Real property taxes in the District are based upon an assessment of the "estimated market value" as of January 1st of the year preceding the tax year in question. See D.C.Code § 47-820(a) (1997). The term "estimated market value" is defined in D.C.Code § 47-802(4) as

100% of the most probable price at which a particular piece of real property, if exposed for sale in the open market with a reasonable time for the seller to find a purchaser, would be expected to transfer under prevailing market conditions between parties who have knowledge of the uses to which the property may be put, both seeking to maximize their gains and neither being in a position to take advantage of the exigencies of the other.

The taxpayer is entitled to an administrative review of the assessment, which, prior to 1993, was undertaken by the Board of Equalization and Review. See supra note 2. Once this remedy has been exhausted, the aggrieved taxpayer may enlist the Superior Court, Tax Division to review the assessment. See D.C.Code § 47-825.1(j); District of Columbia v. Keyes, 362 A.2d 729, 732-33 (D.C. 1976). "The [Superior] Court shall hear and determine all questions arising on appeal and shall make separate findings of fact and conclusions of law, and shall render its decision in writing. The Court may affirm, cancel, reduce, or increase the assessment." D.C.Code § 47-3303.
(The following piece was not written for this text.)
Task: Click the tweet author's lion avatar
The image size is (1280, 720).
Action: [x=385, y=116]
Before the Superior Court, the case is subject to de novo evaluation on the basis of evidence presented at trial. See District of Columbia v. New York Life Ins. Co., 650 A.2d 671, 672 (D.C. 1994); Washington Post Co. v. District of Columbia, 596 A.2d 517, 521 n. 2 (D.C. 1991); Rock Creek Plaza — Woodner Ltd. Partnership v. District of Columbia, 466 A.2d 857, 859 n. 1 (D.C. 1983). However, the taxpayer bears the burden to show that the assessment it challenges is incorrect. See Super. Ct. Tax R. 12(b); Wyner v. District of Columbia, 411 A.2d 59, 60 (D.C. 1980). On appeal, we apply in tax assessment cases the same standard of review applicable to civil cases generally: "The trial court's factual findings are binding upon this court unless they are clearly erroneous; if the findings are acceptable, we will not disturb the court's judgment unless it is plainly wrong or without evidence to support it." Wolf v. District of Columbia, 597 A.2d 1303, 1307 (D.C. 1991) ("Wolf I") (internal quotation marks omitted); see also D.C.Code § 47-3304(a) (1997); D.C.Code § 17-305(a) (1997).
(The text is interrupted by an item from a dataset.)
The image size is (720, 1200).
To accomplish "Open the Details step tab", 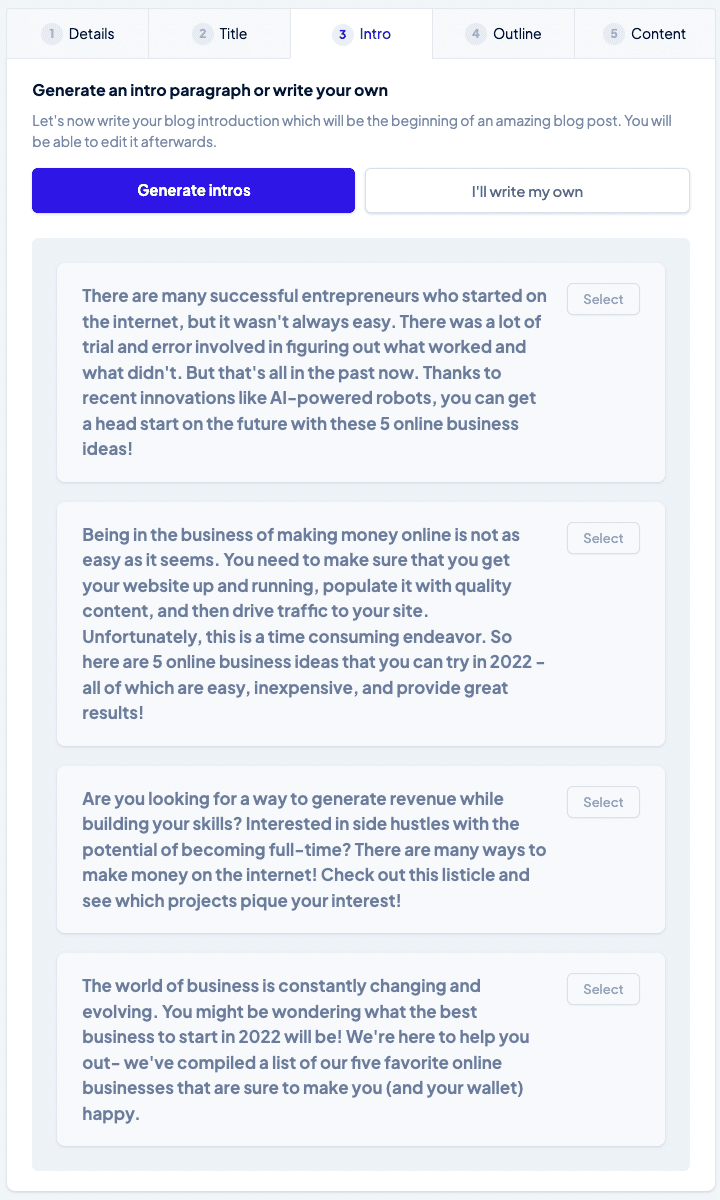I will click(78, 34).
Apart from questioning the court's method in calculating the reduction of the District's assessment, a matter we address immediately below, the taxpayer alleges that, as a matter of law, since the trial court found a portion of the District's assessment invalid, it had an obligation under Burlington to reject the entire assessment and either reinstate the most recent valid assessment or determine the valuation independently based on evidence presented at trial (and without regard to the discredited assessment). We think the taxpayer misreads Burlington.
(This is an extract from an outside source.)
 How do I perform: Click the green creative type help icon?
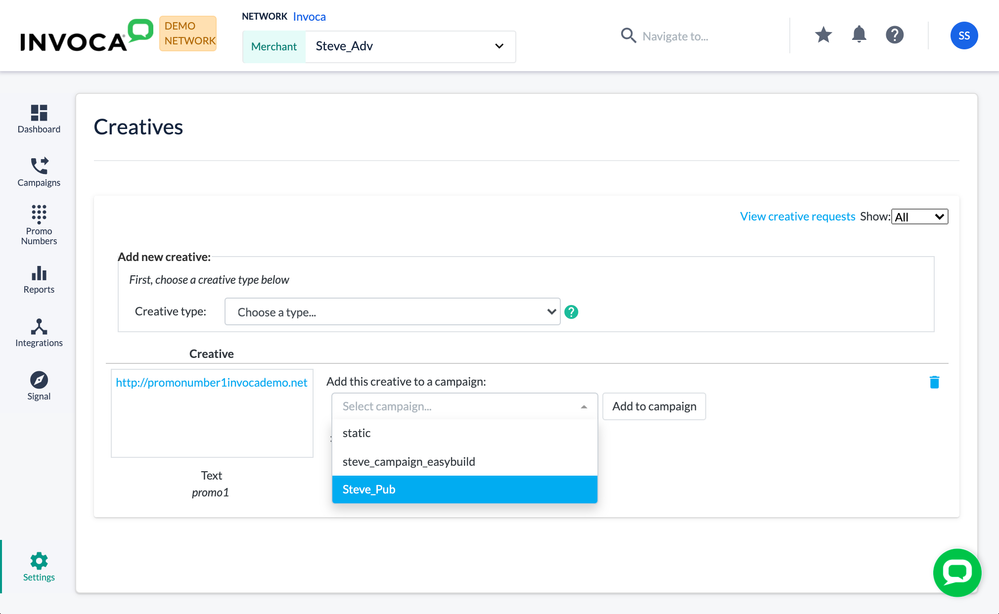[571, 312]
The taxpayer points to our statement in Burlington that "where an assessment is [345 ASSOCLTDPARTNERSHIP vDC, 721 A2d Page 966]

based not upon a valuation made according to law but rather upon a figure determined by the court to be erroneous, arbitrary, and unlawful, the figure thus rejected must be considered a mere nullity, incapable of valid future applicability." Burlington, supra, 375 A.2d at 1057 (internal quotation marks omitted). But this language simply signifies that a discredited assessment must give way to the trial court's own valuation, determined by its reconciliation of the evidence presented at trial, which "becomes the basis for taxation until a subsequent reassessment has been made according to law." Burlington, supra, 375 A.2d at 1056. It is within the trial court's broad discretion as the finder of fact to sift through the evidence and arrive at an independent valuation. Within this process, the court may certainly credit whatever elements of the assessment it deems valid. This breadth of discretion is reflected in Brisker v. District of Columbia, 510 A.2d 1037, 1039-40 (D.C. 1986):

D.C.Code § 47-3305 authorizes the trial court to affirm, cancel, reduce or increase an assessment. The statute thus provides the court with broad discretion in a situation . . . where it has held that both the District's proposed assessment and the taxpayers' proffered alternative assessment are flawed. In such an instance, the trial court is free to direct that the case be reopened and free even to call its own witnesses in order to create a record that will support its valuation. Another option is for the court simply to cancel the District's proposed assessment, leaving in place the last assessment carried out in accordance with the statute. See District of Columbia v. Burlington Apartment House, supra, 375 A.2d at 1056.

(Footnote omitted.)

In sum, we hold that the trial court was fully empowered to accept whatever elements of the assessment it deemed valid and incorporate that into its overall valuation. Here, the court credited all aspects of the assessment with the single exception of the failure to take into account the duty to preserve the interior of the building. As a purely legal matter, we can find no fault with the general approach the court followed. *fn4


We turn next to the merits of the taxpayer's argument regarding the specifics of the trial court's method to account for the duty to preserve the McLachlen Building's interior. As already noted, the trial court has "broad discretion in a situation . . . where it has been held that both the District's proposed assessment and the taxpayers' proffered alternative assessment are flawed." Brisker, supra, 510 A.2d at 1040. The court may "affirm, cancel, reduce, or increase the assessment." D.C.Code § 47-3303 (emphasis added). In our view the taxpayer has not demonstrated an abuse of discretion, for the court's adjustment was based exclusively on the taxpayer's own figures proffered at trial. By leading to at least some not insignificant adjustment, the court's approach could even have worked to the taxpayer's advantage, given that (1) the court rejected the relevance of the 1986 sale of the subject property, which formed the basis of the taxpayer's expert's determination that the preservation requirement diminished the value of the property by twenty-five percent, *fn5 [345 ASSOCLTDPARTNERSHIP vDC, 721 A2d Page 967]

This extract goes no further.